Em um mundo cada vez mais imagético, onde desde a relação com o próximo até a obtenção de informações costumam passar pela via visual, pessoas cegas tendem a ser excluídas deste acesso às imagens. Não somente isso, à estes sujeitos fica dificultada uma perspectiva crítica sobre aquilo que está retratado, já que a História, como disciplina que “tem uma importância no sentido de formar um cidadão e fazer refletir sobre tudo o que está acontecendo”, conforme pontua Gabriel Bertozzi de Oliveira e Sousa Leão, acaba se utilizando de aspectos visuais, tais como obras de arte e filmes, enquanto documentos históricos que dão suporte para sua função educativa.
Foi a partir destas reflexões iniciais que Leão pensou sua dissertação de mestrado, defendida em 2017 na Faculdade de Educação. Aprovada com distinção pela originalidade, a pesquisa faz uma análise do uso de imagens no ensino de história para alunos cegos de escolas públicas, pensando também através da perspectiva de uma educação inclusiva, “que seja para todos, no sentido de pensar na necessidade de cada um”, além de propor uma abordagem multissensorial à ser aplicada em sala de aula, tanto para o ensino de História quanto para outras disciplinas.
A pesquisa iniciou-se com um estudo abrangente sobre o ensino de história para alunos cegos no Brasil no século 19. Assim, Leão debruçou-se sobre documentos do Arquivo Nacional, de modo a entender a organização do Imperial Instituto de Meninos Cegos e comparar seu currículo e diretrizes pedagógicas com os do Colégio Pedro II, ambos localizados no Rio de Janeiro, principalmente acerca de seus usos da imagem iconográfica no ensino de História.
Em seguida, Leão trouxe a problemática para a atualidade, começando uma pesquisa de campo em duas turmas do 7º ano de escolas municipais de São Paulo que tinham alunos cegos matriculados, bem como dos Atendimentos Educacionais Especializados (AEE), um apoio oferecido no contraturno para crianças com deficiência visual, com professores especialistas no ensino de braille, autonomia e outros suportes educacionais. Esta fase da pesquisa contou, inicialmente, com um período de observação das aulas de História e nos AEE e de entrevistas com os docentes responsáveis.
Ainda que a escola esteja mais preparada para a recepção destes alunos cegos, proporcionando, por exemplo, impressoras em braille, muitos dos professores normalmente não tem uma vivência no ensino de pessoas com deficiência visual e vários problemas nas estruturas educacionais resistem, de modo que ainda existem falhas.
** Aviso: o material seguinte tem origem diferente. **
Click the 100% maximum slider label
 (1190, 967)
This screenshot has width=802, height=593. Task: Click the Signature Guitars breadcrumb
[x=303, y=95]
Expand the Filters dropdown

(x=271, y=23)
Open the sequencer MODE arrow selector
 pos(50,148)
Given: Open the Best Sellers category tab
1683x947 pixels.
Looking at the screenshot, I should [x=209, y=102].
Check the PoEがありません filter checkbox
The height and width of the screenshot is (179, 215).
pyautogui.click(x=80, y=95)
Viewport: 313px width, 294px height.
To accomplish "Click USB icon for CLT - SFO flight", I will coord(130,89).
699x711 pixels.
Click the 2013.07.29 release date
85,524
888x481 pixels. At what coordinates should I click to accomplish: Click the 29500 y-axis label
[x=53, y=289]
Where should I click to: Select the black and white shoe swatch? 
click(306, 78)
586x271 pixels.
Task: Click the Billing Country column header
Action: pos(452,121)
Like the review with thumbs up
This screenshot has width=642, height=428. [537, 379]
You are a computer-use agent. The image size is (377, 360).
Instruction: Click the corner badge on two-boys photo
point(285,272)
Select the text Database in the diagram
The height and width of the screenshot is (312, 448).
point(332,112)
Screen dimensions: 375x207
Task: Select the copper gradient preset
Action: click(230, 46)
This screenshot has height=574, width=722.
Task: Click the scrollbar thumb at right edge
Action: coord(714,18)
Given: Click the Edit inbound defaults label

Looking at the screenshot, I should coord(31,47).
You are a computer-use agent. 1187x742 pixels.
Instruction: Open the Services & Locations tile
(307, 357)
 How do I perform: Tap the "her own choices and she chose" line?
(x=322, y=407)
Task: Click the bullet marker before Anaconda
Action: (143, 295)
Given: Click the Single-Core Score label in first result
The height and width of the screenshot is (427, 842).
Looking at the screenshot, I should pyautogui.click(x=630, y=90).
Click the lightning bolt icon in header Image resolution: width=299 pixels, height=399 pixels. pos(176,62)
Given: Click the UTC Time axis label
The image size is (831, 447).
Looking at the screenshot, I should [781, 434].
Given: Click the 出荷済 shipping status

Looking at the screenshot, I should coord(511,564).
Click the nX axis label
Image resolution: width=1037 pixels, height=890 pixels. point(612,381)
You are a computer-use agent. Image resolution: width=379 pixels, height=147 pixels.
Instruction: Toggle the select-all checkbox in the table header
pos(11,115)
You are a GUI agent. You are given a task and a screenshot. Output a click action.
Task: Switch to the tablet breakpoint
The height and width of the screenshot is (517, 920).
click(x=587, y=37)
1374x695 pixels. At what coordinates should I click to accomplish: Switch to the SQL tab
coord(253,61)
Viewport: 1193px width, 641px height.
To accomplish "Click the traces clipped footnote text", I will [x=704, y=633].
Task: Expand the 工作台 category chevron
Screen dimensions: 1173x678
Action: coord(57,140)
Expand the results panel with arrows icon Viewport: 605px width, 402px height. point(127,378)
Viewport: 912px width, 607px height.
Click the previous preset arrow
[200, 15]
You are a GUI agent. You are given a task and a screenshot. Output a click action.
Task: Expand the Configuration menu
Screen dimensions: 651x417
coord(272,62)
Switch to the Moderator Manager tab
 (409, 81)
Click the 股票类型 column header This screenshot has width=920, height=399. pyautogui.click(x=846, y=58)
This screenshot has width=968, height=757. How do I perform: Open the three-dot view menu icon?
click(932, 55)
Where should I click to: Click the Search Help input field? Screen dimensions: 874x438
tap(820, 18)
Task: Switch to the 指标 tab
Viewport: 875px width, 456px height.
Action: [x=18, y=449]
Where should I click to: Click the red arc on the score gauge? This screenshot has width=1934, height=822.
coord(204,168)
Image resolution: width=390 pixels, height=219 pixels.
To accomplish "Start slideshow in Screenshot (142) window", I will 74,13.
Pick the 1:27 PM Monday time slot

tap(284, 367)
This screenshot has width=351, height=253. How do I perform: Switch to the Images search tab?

Assim, notando que “não havia uma atividade realmente inclusiva em que os professores usassem imagem para o aluno com deficiência visual”, na terceira fase, Leão interveio em seu campo de pesquisa, propondo duas aulas de História em cada uma das escolas, em que trouxe uma abordagem multissensorial, ou seja, “o ensino sem hierarquização dos sentidos”.
Para estas aulas, o pesquisador trabalhou com duas imagens diferentes, escolhidas pelos professores, para pensar na “exploração dos outros sentidos, além do visual e do oral, como vias de acesso ao conhecimento”. Pensando na realidade das escolas públicas, ele trouxe materiais e recursos básicos, que pudessem ser utilizados futuramente pelos docentes: em um primeiro momento, levou objetos que aparecessem ou fossem semelhantes àqueles dos quadros trabalhados e permitiu que os alunos fossem estimulados tátil, sonora e olfativamente; depois, usou a metodologia da audiodescrição para revelar informações visuais da imagem e, por fim, levou aos alunos uma reprodução tátil da obra de arte, feita com papelão, papéis com diferentes texturas, tinta relevo e outros materiais. Além disso, durante a discussão sobre o que havia sido realizado, proporcionou aos alunos textos escritos tanto em tinta quanto em braille.
Leão afirma que, na atual estrutura educacional brasileira, ainda é complicado manter um uso imagético inclusivo nas aulas de História, especialmente porque no dia a dia, mesmo que não deliberadamente, muitos alunos com deficiência visual acabam passando por situações de exclusão. Contudo, defende, além da abordagem multissensorial, uma integração entre escola, Estado, família e professor, com utensílios e disponibilidade de profissionais preparados, políticas de saúde pública voltada para a deficiência visual, formação básica e continuada de docentes para o contato com alunos com deficiência, entre outros pontos, de modo a criar uma rede de apoio para que este atinja um bom desempenho escolar. “Acho que o importante é que o aluno cego tenha a possibilidade de interagir da mesma forma que os outros”, explica. “É algo difícil a se pensar, principalmente no contexto das escolas que temos. Mas realmente espero que a pesquisa tenha algum retorno, e que professores e colégios possam utilizar essas informações que eu trouxe para a prática”.